**What to work on**
**1)** Do statements (a), (b), and (c) agree with the essay about Leonard Cohen's Hallelujah? Answer yes or no for each and quote the words from the essay that decide it. (a) Myron Floren played the accordion on the show. (b) The Soweto Gospel Choir's version drew only a few comments. (c) Mr. Welk called the song a "modern spiritual."
**2)** In the essay about Leonard Cohen's Hallelujah, what song did the young couple on the Lawrence Welk Show sing?
**3)** Proceed with the essay about Leonard Cohen's Hallelujah, picking up right after its last sentence.

**Text section**
+ + + + + + +

Back when we were young and frisky and ever so much wiser than our elders, we all got a huge kick out of one episode of the hopelessly square Lawrence Welk Show. There was good old Myron Floren on his accordion, and there was a scrubbed-and-polished young couple, she in pinafore and petticoats, and if her name wasn’t Becky it should have been—and they were poppin’ and boppin’ to One Toke Over The Line, Sweet Jesus for all America to hear. It was wunnerful, wunnerful, Mr. Welk said, a “modern spiritual!” Young America never stopped hooting over that one. Doggone! It’s got Sweet Jesus innit, don’t it? Good enough, right?
I was thinking about it the other day when I was listening to yet another version of Leonard Cohen’s Hallelujah, a fine song that has had the hell sung out of it for forty years. Many of the covers are superfluous at this point but some of them are sung by choirs and individuals of an overtly Christian bent, I guess because of all the Hallelujahs in it. A stunning version by the Soweto Gospel Choir has generated a long thread of comments in the Praise Be and Glory To God and Hosanna categories. Clearly it’s a religious song! Well, not exactly.
Just about all Leonard Cohen’s songs manage to pretzel up sexual longing, ecstasy, and Jesus to such a degree that one feels sort of dirty on multiple levels. If you’re not paying attention you might believe they’re in the Christian Music canon. It’s not hard to visualize Lawrence Welk’s haloed crew in one of their frictionless renditions, their smiles beatific, their bodies swaying in throes of chastity, singing Remember when I moved in you, the holy dove was moving too, and every breath we drew was Hallelujah. Who needs heaven, anyway? Hallelujah!

+ + + + + + +

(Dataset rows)
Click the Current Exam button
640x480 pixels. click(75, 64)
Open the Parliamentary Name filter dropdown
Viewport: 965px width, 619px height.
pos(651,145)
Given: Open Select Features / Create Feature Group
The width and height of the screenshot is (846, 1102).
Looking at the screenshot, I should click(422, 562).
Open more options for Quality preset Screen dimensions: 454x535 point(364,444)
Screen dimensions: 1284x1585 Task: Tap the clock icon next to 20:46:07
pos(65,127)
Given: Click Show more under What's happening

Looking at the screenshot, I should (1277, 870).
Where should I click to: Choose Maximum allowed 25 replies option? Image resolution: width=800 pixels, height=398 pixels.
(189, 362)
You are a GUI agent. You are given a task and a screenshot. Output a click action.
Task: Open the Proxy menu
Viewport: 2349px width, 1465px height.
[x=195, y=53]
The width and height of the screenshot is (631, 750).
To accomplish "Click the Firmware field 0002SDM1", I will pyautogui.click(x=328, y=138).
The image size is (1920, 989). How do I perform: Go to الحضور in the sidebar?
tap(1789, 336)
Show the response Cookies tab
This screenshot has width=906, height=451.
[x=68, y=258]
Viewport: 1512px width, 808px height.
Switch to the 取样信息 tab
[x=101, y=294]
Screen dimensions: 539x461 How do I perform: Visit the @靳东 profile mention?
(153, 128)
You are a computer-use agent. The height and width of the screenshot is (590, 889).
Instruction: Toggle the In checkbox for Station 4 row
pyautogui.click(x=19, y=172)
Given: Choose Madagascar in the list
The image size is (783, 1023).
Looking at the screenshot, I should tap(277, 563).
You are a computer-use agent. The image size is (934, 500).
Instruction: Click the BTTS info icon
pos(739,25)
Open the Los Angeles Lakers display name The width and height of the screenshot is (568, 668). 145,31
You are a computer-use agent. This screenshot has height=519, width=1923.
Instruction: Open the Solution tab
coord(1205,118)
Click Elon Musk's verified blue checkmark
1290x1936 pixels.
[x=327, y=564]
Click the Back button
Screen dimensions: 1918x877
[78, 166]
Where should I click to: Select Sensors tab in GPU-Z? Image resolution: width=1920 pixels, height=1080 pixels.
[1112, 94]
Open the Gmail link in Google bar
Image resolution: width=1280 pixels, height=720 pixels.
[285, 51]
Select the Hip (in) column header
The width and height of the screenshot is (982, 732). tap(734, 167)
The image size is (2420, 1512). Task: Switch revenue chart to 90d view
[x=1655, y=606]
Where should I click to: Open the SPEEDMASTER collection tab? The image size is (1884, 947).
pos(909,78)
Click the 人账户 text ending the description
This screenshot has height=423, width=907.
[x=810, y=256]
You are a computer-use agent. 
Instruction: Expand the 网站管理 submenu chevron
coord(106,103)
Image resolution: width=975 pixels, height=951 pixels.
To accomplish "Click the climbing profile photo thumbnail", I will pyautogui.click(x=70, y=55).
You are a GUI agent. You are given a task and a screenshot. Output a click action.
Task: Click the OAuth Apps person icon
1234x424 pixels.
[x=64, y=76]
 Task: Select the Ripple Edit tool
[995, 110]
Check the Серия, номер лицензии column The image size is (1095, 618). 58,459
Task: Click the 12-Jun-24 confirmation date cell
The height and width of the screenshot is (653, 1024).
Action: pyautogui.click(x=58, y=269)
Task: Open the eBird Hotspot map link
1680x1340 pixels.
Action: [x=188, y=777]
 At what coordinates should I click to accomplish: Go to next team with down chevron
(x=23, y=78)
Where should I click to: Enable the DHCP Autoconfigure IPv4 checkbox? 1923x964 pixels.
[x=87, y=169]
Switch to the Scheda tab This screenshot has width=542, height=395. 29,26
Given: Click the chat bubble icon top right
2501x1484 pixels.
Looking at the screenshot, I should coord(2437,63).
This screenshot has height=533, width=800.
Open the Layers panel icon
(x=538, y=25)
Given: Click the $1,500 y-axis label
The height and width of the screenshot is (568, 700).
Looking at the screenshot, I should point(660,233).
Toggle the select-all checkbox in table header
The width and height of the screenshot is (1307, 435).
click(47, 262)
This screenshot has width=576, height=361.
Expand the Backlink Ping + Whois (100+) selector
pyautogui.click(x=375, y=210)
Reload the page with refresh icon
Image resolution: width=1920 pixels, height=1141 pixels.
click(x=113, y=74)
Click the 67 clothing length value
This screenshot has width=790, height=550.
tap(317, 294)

+ + + + + + +

**Written answers**
**1)**
(a) Yes: "There was good old Myron Floren on his accordion"
(b) No: "A stunning version by the Soweto Gospel Choir has generated a long thread of comments"
(c) Yes: "It was wunnerful, wunnerful, Mr. Welk said, a “modern spiritual!”"

**2)** One Toke Over The Line, Sweet Jesus.

**3)**
Well, it’s that kind of song, and sounds like it. It can work in mysterious ways. And frankly, by the time the Soweto Gospel Choir is done with the thing, there’s no appreciable difference between orgasm and that other rapture. So maybe it doesn’t matter.
It does remind me of the time we young-uns made the same mistake. It was 1968, and in the name of Relevance, which was a thing then, the pastor at Resurrection Lutheran thought the Young People should sing something contemporary in the front of the church. That’s what was happening then: people in custody of the finest choral works ever composed and one big kick-ass pipe organ decided that what the modern church really needed was some young pipple up there with guitars doing some sangin’. He left it up to us, and we were all over it. We put our heads together to decide what current relevant song we should sing and in our finite wisdom we came up with “Suzanne.” Leonard Cohen again: uh-oh.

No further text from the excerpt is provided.